(Collected data)
------------------------------------------------------------

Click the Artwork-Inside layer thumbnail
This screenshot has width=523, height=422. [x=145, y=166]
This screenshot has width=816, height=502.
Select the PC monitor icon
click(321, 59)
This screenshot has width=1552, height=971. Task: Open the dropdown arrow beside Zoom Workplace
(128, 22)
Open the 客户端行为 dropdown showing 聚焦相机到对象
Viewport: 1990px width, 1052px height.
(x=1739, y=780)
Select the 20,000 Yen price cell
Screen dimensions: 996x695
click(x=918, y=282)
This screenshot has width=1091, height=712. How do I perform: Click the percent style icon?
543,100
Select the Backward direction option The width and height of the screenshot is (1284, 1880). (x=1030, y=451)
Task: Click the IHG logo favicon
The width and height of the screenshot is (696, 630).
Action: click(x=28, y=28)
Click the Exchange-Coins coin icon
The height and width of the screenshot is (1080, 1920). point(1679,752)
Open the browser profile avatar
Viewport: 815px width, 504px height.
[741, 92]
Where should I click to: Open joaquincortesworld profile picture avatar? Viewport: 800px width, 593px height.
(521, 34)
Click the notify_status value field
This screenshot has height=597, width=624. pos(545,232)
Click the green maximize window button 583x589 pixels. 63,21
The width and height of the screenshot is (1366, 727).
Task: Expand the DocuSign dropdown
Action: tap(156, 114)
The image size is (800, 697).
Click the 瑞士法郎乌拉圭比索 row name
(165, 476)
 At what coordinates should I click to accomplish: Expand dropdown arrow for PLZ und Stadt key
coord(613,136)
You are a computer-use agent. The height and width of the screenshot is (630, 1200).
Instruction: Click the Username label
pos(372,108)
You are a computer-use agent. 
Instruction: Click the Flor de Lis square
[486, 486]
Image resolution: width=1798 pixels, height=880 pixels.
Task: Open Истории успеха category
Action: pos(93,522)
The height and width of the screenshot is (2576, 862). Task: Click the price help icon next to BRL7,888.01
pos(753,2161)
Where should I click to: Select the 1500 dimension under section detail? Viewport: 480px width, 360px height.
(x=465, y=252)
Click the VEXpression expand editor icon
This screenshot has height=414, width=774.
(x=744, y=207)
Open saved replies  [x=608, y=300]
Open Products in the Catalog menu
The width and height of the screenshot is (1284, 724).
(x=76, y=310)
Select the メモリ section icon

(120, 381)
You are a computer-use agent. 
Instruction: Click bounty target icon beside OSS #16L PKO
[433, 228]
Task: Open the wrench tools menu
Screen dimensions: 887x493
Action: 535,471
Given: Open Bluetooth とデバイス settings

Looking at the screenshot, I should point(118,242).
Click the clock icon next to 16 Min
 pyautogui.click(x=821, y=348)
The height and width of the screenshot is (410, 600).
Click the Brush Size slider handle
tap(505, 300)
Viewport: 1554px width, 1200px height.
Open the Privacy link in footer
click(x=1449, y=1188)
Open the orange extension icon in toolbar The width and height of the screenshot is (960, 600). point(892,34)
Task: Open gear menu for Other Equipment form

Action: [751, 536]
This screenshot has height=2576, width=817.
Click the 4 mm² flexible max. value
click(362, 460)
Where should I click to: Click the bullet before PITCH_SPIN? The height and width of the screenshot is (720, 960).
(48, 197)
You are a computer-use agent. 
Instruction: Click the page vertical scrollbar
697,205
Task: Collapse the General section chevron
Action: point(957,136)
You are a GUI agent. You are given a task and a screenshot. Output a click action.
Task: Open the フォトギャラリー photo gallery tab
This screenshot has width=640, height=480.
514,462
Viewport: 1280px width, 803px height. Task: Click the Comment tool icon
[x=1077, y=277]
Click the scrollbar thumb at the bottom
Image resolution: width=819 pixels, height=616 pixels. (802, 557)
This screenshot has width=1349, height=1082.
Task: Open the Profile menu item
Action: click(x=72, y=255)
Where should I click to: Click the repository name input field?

------------------------------------------------------------

> Task statement
All of the entries should be output exactly as they appear above.

> Answer box
Click the Artwork-Inside layer thumbnail
This screenshot has width=523, height=422. [x=145, y=166]
This screenshot has width=816, height=502.
Select the PC monitor icon
click(321, 59)
This screenshot has width=1552, height=971. Task: Open the dropdown arrow beside Zoom Workplace
(128, 22)
Open the 客户端行为 dropdown showing 聚焦相机到对象
Viewport: 1990px width, 1052px height.
(x=1739, y=780)
Select the 20,000 Yen price cell
Screen dimensions: 996x695
click(x=918, y=282)
This screenshot has width=1091, height=712. How do I perform: Click the percent style icon?
543,100
Select the Backward direction option The width and height of the screenshot is (1284, 1880). (x=1030, y=451)
Task: Click the IHG logo favicon
The width and height of the screenshot is (696, 630).
Action: click(x=28, y=28)
Click the Exchange-Coins coin icon
The height and width of the screenshot is (1080, 1920). point(1679,752)
Open the browser profile avatar
Viewport: 815px width, 504px height.
[741, 92]
Where should I click to: Open joaquincortesworld profile picture avatar? Viewport: 800px width, 593px height.
(521, 34)
Click the notify_status value field
This screenshot has height=597, width=624. pos(545,232)
Click the green maximize window button 583x589 pixels. 63,21
The width and height of the screenshot is (1366, 727).
Task: Expand the DocuSign dropdown
Action: tap(156, 114)
The image size is (800, 697).
Click the 瑞士法郎乌拉圭比索 row name
(165, 476)
 At what coordinates should I click to accomplish: Expand dropdown arrow for PLZ und Stadt key
coord(613,136)
You are a computer-use agent. The height and width of the screenshot is (630, 1200).
Instruction: Click the Username label
pos(372,108)
You are a computer-use agent. 
Instruction: Click the Flor de Lis square
[486, 486]
Image resolution: width=1798 pixels, height=880 pixels.
Task: Open Истории успеха category
Action: pos(93,522)
The height and width of the screenshot is (2576, 862). Task: Click the price help icon next to BRL7,888.01
pos(753,2161)
Where should I click to: Select the 1500 dimension under section detail? Viewport: 480px width, 360px height.
(x=465, y=252)
Click the VEXpression expand editor icon
This screenshot has height=414, width=774.
(x=744, y=207)
Open saved replies  [x=608, y=300]
Open Products in the Catalog menu
The width and height of the screenshot is (1284, 724).
(x=76, y=310)
Select the メモリ section icon

(120, 381)
You are a computer-use agent. 
Instruction: Click bounty target icon beside OSS #16L PKO
[433, 228]
Task: Open the wrench tools menu
Screen dimensions: 887x493
Action: 535,471
Given: Open Bluetooth とデバイス settings

Looking at the screenshot, I should point(118,242).
Click the clock icon next to 16 Min
 pyautogui.click(x=821, y=348)
The height and width of the screenshot is (410, 600).
Click the Brush Size slider handle
tap(505, 300)
Viewport: 1554px width, 1200px height.
Open the Privacy link in footer
click(x=1449, y=1188)
Open the orange extension icon in toolbar The width and height of the screenshot is (960, 600). point(892,34)
Task: Open gear menu for Other Equipment form

Action: [751, 536]
This screenshot has height=2576, width=817.
Click the 4 mm² flexible max. value
click(362, 460)
Where should I click to: Click the bullet before PITCH_SPIN? The height and width of the screenshot is (720, 960).
(48, 197)
You are a computer-use agent. 
Instruction: Click the page vertical scrollbar
697,205
Task: Collapse the General section chevron
Action: point(957,136)
You are a GUI agent. You are given a task and a screenshot. Output a click action.
Task: Open the フォトギャラリー photo gallery tab
This screenshot has width=640, height=480.
514,462
Viewport: 1280px width, 803px height. Task: Click the Comment tool icon
[x=1077, y=277]
Click the scrollbar thumb at the bottom
Image resolution: width=819 pixels, height=616 pixels. (802, 557)
This screenshot has width=1349, height=1082.
Task: Open the Profile menu item
Action: click(x=72, y=255)
Where should I click to: Click the repository name input field?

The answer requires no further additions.